====== Data for processing
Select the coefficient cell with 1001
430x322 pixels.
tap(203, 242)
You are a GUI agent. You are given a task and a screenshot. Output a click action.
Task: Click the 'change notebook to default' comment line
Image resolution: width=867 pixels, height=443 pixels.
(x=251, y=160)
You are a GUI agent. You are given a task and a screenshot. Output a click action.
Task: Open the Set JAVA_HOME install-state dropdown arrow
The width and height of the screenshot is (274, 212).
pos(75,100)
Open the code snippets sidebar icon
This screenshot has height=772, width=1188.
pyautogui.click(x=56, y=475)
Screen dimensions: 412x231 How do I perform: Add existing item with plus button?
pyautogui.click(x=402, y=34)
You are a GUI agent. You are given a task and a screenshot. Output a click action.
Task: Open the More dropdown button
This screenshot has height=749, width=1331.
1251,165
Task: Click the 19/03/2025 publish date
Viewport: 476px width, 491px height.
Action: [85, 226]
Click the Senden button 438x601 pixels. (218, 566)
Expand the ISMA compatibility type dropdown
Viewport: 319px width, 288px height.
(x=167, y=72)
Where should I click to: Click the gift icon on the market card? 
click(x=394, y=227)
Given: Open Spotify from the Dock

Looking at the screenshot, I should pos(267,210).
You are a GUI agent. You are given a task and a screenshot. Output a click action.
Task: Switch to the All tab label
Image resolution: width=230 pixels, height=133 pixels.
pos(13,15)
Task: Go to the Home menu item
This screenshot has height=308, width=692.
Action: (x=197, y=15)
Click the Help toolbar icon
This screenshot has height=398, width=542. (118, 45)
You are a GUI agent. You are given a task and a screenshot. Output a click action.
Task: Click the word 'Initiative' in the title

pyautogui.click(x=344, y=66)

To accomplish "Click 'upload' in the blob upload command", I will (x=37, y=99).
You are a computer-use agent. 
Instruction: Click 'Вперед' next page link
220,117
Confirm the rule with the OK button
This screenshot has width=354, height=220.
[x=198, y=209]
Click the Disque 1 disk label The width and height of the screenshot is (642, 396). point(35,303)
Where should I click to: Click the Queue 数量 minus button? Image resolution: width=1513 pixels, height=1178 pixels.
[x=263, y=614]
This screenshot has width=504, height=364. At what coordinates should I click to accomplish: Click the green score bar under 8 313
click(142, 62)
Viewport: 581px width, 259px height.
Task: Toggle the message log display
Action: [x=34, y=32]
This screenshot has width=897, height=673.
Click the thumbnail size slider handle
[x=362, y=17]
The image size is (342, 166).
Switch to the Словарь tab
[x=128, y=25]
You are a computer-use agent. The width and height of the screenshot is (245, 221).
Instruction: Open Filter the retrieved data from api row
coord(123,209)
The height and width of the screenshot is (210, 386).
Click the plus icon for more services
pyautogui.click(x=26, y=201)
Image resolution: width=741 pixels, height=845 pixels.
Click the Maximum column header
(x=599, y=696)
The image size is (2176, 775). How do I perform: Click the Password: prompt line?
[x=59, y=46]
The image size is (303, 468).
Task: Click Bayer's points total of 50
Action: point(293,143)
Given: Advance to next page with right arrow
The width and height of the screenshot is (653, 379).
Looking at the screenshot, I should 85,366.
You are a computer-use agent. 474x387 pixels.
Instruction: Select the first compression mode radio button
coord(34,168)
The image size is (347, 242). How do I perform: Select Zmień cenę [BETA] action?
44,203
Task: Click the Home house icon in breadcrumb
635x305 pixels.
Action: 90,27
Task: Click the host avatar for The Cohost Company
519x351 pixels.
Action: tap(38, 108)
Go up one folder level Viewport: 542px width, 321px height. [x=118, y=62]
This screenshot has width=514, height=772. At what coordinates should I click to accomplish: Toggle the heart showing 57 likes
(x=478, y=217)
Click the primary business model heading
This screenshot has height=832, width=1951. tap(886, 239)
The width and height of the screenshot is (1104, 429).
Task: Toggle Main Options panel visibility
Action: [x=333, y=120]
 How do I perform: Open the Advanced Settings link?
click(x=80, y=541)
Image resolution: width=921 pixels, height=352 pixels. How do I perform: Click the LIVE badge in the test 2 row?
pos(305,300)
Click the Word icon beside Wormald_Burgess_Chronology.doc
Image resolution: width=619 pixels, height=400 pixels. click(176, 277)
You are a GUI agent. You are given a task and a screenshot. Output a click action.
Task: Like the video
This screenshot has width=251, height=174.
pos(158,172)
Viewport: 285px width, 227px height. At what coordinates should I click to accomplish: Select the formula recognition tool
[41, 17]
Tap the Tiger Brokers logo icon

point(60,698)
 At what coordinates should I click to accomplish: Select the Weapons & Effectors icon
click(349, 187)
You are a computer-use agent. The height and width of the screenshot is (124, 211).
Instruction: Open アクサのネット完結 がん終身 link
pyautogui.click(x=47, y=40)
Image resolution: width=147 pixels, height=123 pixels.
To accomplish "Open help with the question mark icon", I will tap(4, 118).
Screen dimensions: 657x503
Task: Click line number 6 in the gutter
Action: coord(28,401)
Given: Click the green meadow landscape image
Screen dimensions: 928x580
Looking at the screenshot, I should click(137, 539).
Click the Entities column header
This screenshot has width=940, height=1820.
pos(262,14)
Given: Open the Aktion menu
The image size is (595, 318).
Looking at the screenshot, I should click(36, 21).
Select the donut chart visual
============
Goal of the exercise | Each entry above needs to be duplicated exactly.

Worked solution |
Select the coefficient cell with 1001
430x322 pixels.
tap(203, 242)
You are a GUI agent. You are given a task and a screenshot. Output a click action.
Task: Click the 'change notebook to default' comment line
Image resolution: width=867 pixels, height=443 pixels.
(x=251, y=160)
You are a GUI agent. You are given a task and a screenshot. Output a click action.
Task: Open the Set JAVA_HOME install-state dropdown arrow
The width and height of the screenshot is (274, 212).
pos(75,100)
Open the code snippets sidebar icon
This screenshot has height=772, width=1188.
pyautogui.click(x=56, y=475)
Screen dimensions: 412x231 How do I perform: Add existing item with plus button?
pyautogui.click(x=402, y=34)
You are a GUI agent. You are given a task and a screenshot. Output a click action.
Task: Open the More dropdown button
This screenshot has height=749, width=1331.
1251,165
Task: Click the 19/03/2025 publish date
Viewport: 476px width, 491px height.
Action: [85, 226]
Click the Senden button 438x601 pixels. (218, 566)
Expand the ISMA compatibility type dropdown
Viewport: 319px width, 288px height.
(x=167, y=72)
Where should I click to: Click the gift icon on the market card? 
click(x=394, y=227)
Given: Open Spotify from the Dock

Looking at the screenshot, I should pos(267,210).
You are a GUI agent. You are given a task and a screenshot. Output a click action.
Task: Switch to the All tab label
Image resolution: width=230 pixels, height=133 pixels.
pos(13,15)
Task: Go to the Home menu item
This screenshot has height=308, width=692.
Action: (x=197, y=15)
Click the Help toolbar icon
This screenshot has height=398, width=542. (118, 45)
You are a GUI agent. You are given a task and a screenshot. Output a click action.
Task: Click the word 'Initiative' in the title

pyautogui.click(x=344, y=66)

To accomplish "Click 'upload' in the blob upload command", I will (x=37, y=99).
You are a computer-use agent. 
Instruction: Click 'Вперед' next page link
220,117
Confirm the rule with the OK button
This screenshot has width=354, height=220.
[x=198, y=209]
Click the Disque 1 disk label The width and height of the screenshot is (642, 396). point(35,303)
Where should I click to: Click the Queue 数量 minus button? Image resolution: width=1513 pixels, height=1178 pixels.
[x=263, y=614]
This screenshot has width=504, height=364. At what coordinates should I click to accomplish: Click the green score bar under 8 313
click(142, 62)
Viewport: 581px width, 259px height.
Task: Toggle the message log display
Action: [x=34, y=32]
This screenshot has width=897, height=673.
Click the thumbnail size slider handle
[x=362, y=17]
The image size is (342, 166).
Switch to the Словарь tab
[x=128, y=25]
You are a computer-use agent. The width and height of the screenshot is (245, 221).
Instruction: Open Filter the retrieved data from api row
coord(123,209)
The height and width of the screenshot is (210, 386).
Click the plus icon for more services
pyautogui.click(x=26, y=201)
Image resolution: width=741 pixels, height=845 pixels.
Click the Maximum column header
(x=599, y=696)
The image size is (2176, 775). How do I perform: Click the Password: prompt line?
[x=59, y=46]
The image size is (303, 468).
Task: Click Bayer's points total of 50
Action: point(293,143)
Given: Advance to next page with right arrow
The width and height of the screenshot is (653, 379).
Looking at the screenshot, I should 85,366.
You are a computer-use agent. 474x387 pixels.
Instruction: Select the first compression mode radio button
coord(34,168)
The image size is (347, 242). How do I perform: Select Zmień cenę [BETA] action?
44,203
Task: Click the Home house icon in breadcrumb
635x305 pixels.
Action: 90,27
Task: Click the host avatar for The Cohost Company
519x351 pixels.
Action: tap(38, 108)
Go up one folder level Viewport: 542px width, 321px height. [x=118, y=62]
This screenshot has width=514, height=772. At what coordinates should I click to accomplish: Toggle the heart showing 57 likes
(x=478, y=217)
Click the primary business model heading
This screenshot has height=832, width=1951. tap(886, 239)
The width and height of the screenshot is (1104, 429).
Task: Toggle Main Options panel visibility
Action: [x=333, y=120]
 How do I perform: Open the Advanced Settings link?
click(x=80, y=541)
Image resolution: width=921 pixels, height=352 pixels. How do I perform: Click the LIVE badge in the test 2 row?
pos(305,300)
Click the Word icon beside Wormald_Burgess_Chronology.doc
Image resolution: width=619 pixels, height=400 pixels. click(176, 277)
You are a GUI agent. You are given a task and a screenshot. Output a click action.
Task: Like the video
This screenshot has width=251, height=174.
pos(158,172)
Viewport: 285px width, 227px height. At what coordinates should I click to accomplish: Select the formula recognition tool
[41, 17]
Tap the Tiger Brokers logo icon

point(60,698)
 At what coordinates should I click to accomplish: Select the Weapons & Effectors icon
click(349, 187)
You are a computer-use agent. The height and width of the screenshot is (124, 211).
Instruction: Open アクサのネット完結 がん終身 link
pyautogui.click(x=47, y=40)
Image resolution: width=147 pixels, height=123 pixels.
To accomplish "Open help with the question mark icon", I will tap(4, 118).
Screen dimensions: 657x503
Task: Click line number 6 in the gutter
Action: coord(28,401)
Given: Click the green meadow landscape image
Screen dimensions: 928x580
Looking at the screenshot, I should click(137, 539).
Click the Entities column header
This screenshot has width=940, height=1820.
pos(262,14)
Given: Open the Aktion menu
The image size is (595, 318).
Looking at the screenshot, I should click(36, 21).
Select the donut chart visual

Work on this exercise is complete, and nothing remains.